Know Thy Enemy is a Q&A where the perspective changes from the eyes of The State News to the eyes of the student newspaper of Michigan State's opponent. This week, The State News' football beat writer Jacob Smith spoke with sports editor Ethan Kilbreath of The Daily ahead of Saturday’s matchup.
Michigan State Football will face a familiar opponent in week three this Saturday as they are set to take on Washington. The two schools met last year in Seattle, also in the third game of the season, with Washington earning a 39-28 victory over the Spartans.
The Huskies will come visit Spartan Stadium this time around, ranked number eight in the nation according to the AP Top 25 poll. Kickoff is set for 5:00 p.m. streaming live on Peacock.
Q: Michigan State will face Washington this year in week three for the second season in a row, with both teams entering the game 2-0 once again. What is different this time around based on how the programs have performed in the past year or so?
A: “I would say last year when Michigan State was coming to Seattle for week three, it was really, can the Huskies knock off Michigan State? There’s a big Michigan State that was ranked number 11 coming off that 11-2 season I think. And it was really the Huskies’ first big test because they were unproven. They’d only beaten Kent State and Portland State up to that point, so it was like, this is it, this is the big showing for the Huskies.
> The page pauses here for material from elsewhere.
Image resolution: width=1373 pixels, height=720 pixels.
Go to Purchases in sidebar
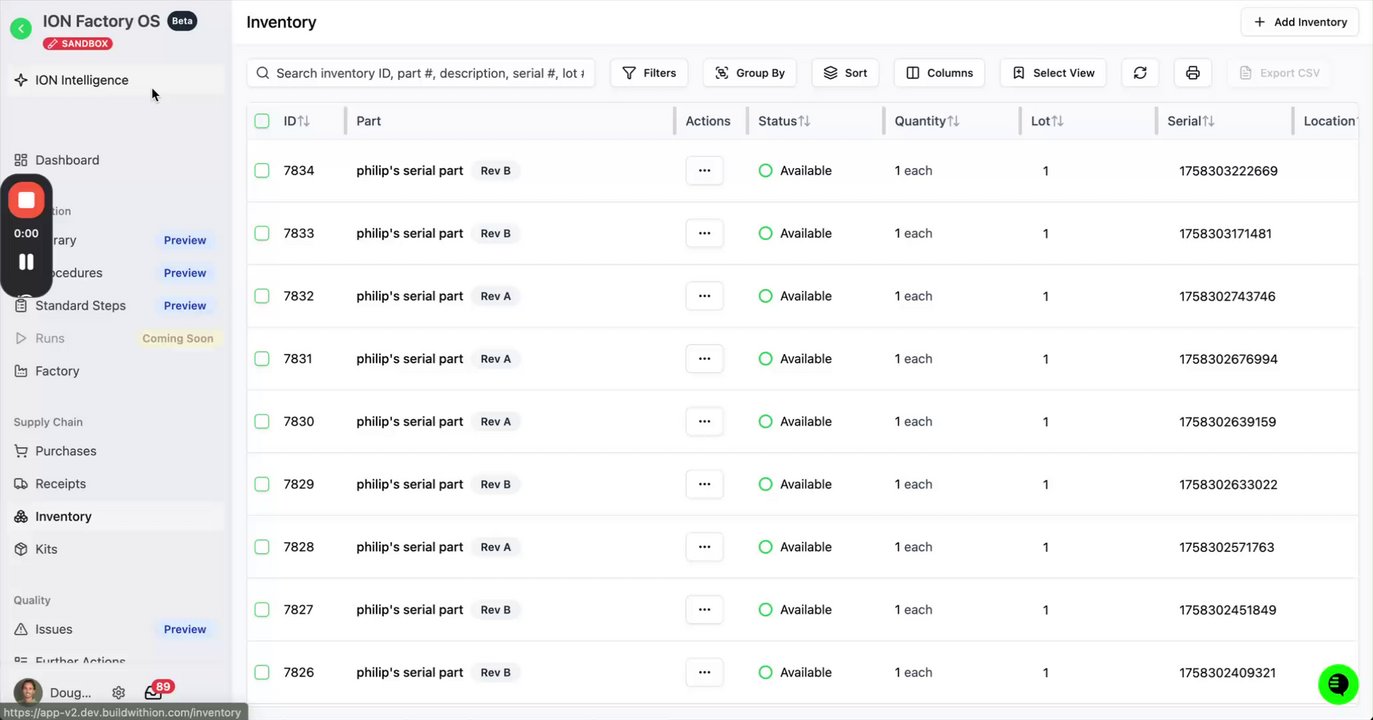(x=66, y=451)
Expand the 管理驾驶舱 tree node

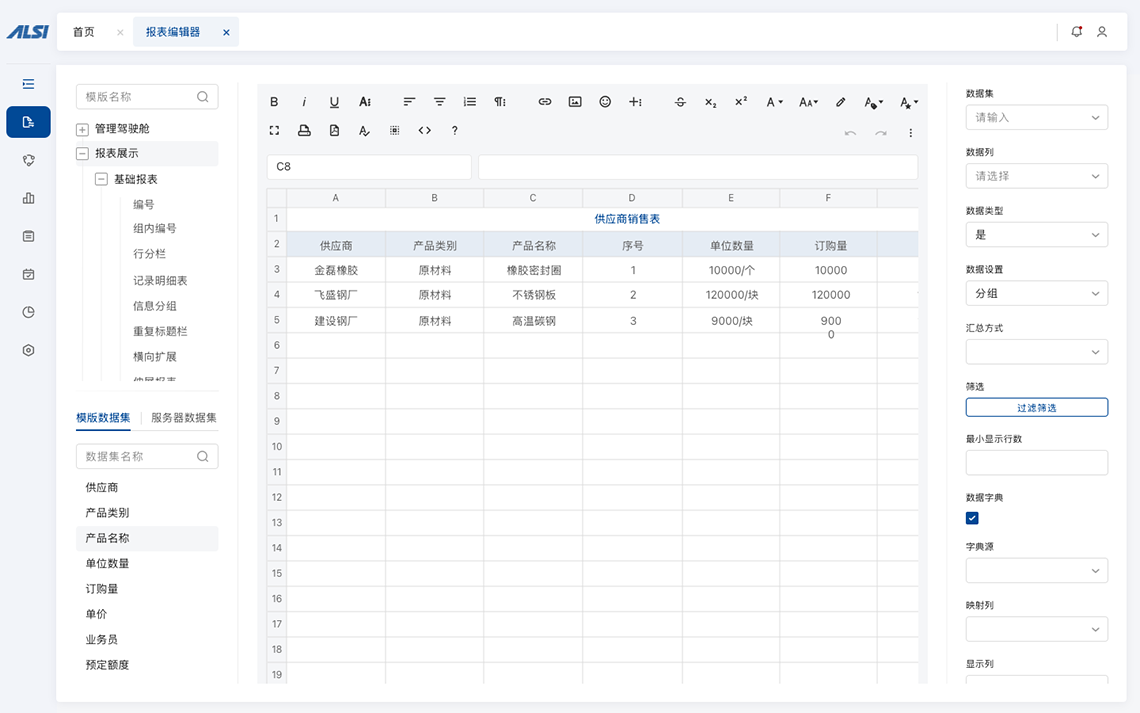pos(82,129)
And now, I mean no disrespect to Michigan State but it feels like it’s almost flipped a little bit where it’s a test of can Michigan State really hang with the Huskies this year on their home field? Because I know Michigan State won their first two games but sort of not against the best teams. And so, it seems like it’s definitely still a test for the Huskies coming in. I mean a Big Ten road matchup is never going to be easy, but I would say the script is almost flipped a little bit in terms of it’s not as much of the Huskies—the Huskies are going into this expecting to win, I would say whereas last year it was more can we compete with Michigan State.”
Q: Washington enters the matchup ranked number eight in the nation. What needs to be executed in this game to meet the expectations of a top ten squad to beat MSU?
A: “That’s a great question. The passing attack, we all know, is great with Washington. I’d say we’re looking to see more from the running game, because the first two games of the season hasn’t been great statistically. In fact, the best runs we’ve had have come from our wide receivers on jet sweeps or end arounds or whatever. So the running game is still the big question mark. Our first string running back, the guy that was going to be first string running back, Cameron Davis, actually had a season ending injury a week before the season started. And then the guy that filled in for him, Dillon Johnson, was injured last week before the season started. So not really sure certain who’s the guy at running back and when you go into big ten country, you got to have a strong ground game regardless of how good your passing attack is. So that’s what they are looking for.”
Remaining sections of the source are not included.